- **PROMPT**
Extract each line of the material that contains the word "height".

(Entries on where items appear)
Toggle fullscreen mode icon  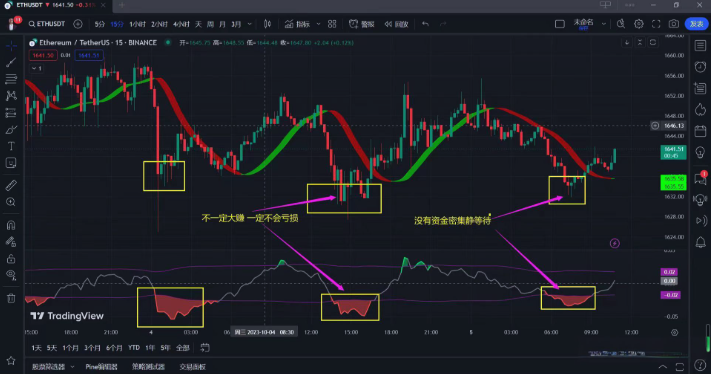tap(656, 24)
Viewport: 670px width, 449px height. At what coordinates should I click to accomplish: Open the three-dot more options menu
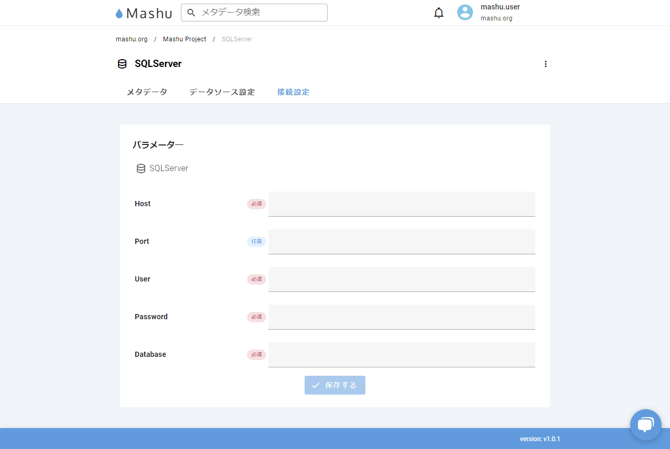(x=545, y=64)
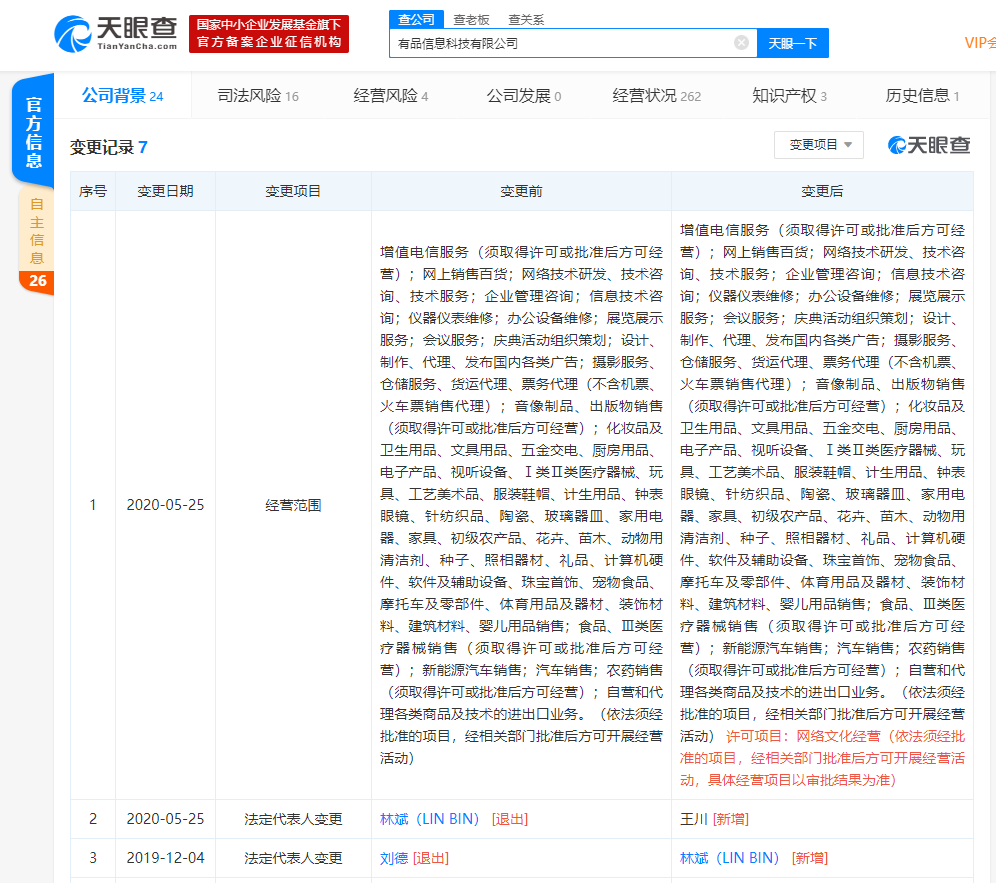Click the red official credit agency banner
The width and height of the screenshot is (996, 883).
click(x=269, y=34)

- **WRITTEN SOLUTION**
Viewport: 670px width, 449px height. At what coordinates should I click to accomplish: Open the three-dot more options menu
The width and height of the screenshot is (996, 883).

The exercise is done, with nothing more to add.